Stored data
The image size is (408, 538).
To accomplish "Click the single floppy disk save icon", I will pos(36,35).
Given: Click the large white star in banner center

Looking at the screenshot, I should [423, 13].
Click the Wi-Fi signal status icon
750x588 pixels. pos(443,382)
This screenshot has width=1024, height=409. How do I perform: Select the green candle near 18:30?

==

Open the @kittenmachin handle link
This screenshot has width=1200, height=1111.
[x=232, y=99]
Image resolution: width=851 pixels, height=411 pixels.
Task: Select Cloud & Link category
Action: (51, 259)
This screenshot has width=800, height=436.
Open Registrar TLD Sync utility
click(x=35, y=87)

[WORK ORDER] The lines above, starting at the one with "Given: Click the" and ending at the one with "This screenshot has width=1024, height=409.", are the only ones to return, exactly as written.

[SOLUTION FOR THIS EXERCISE]
Given: Click the large white star in banner center

Looking at the screenshot, I should [423, 13].
Click the Wi-Fi signal status icon
750x588 pixels. pos(443,382)
This screenshot has width=1024, height=409. How do I perform: Select the green candle near 18:30?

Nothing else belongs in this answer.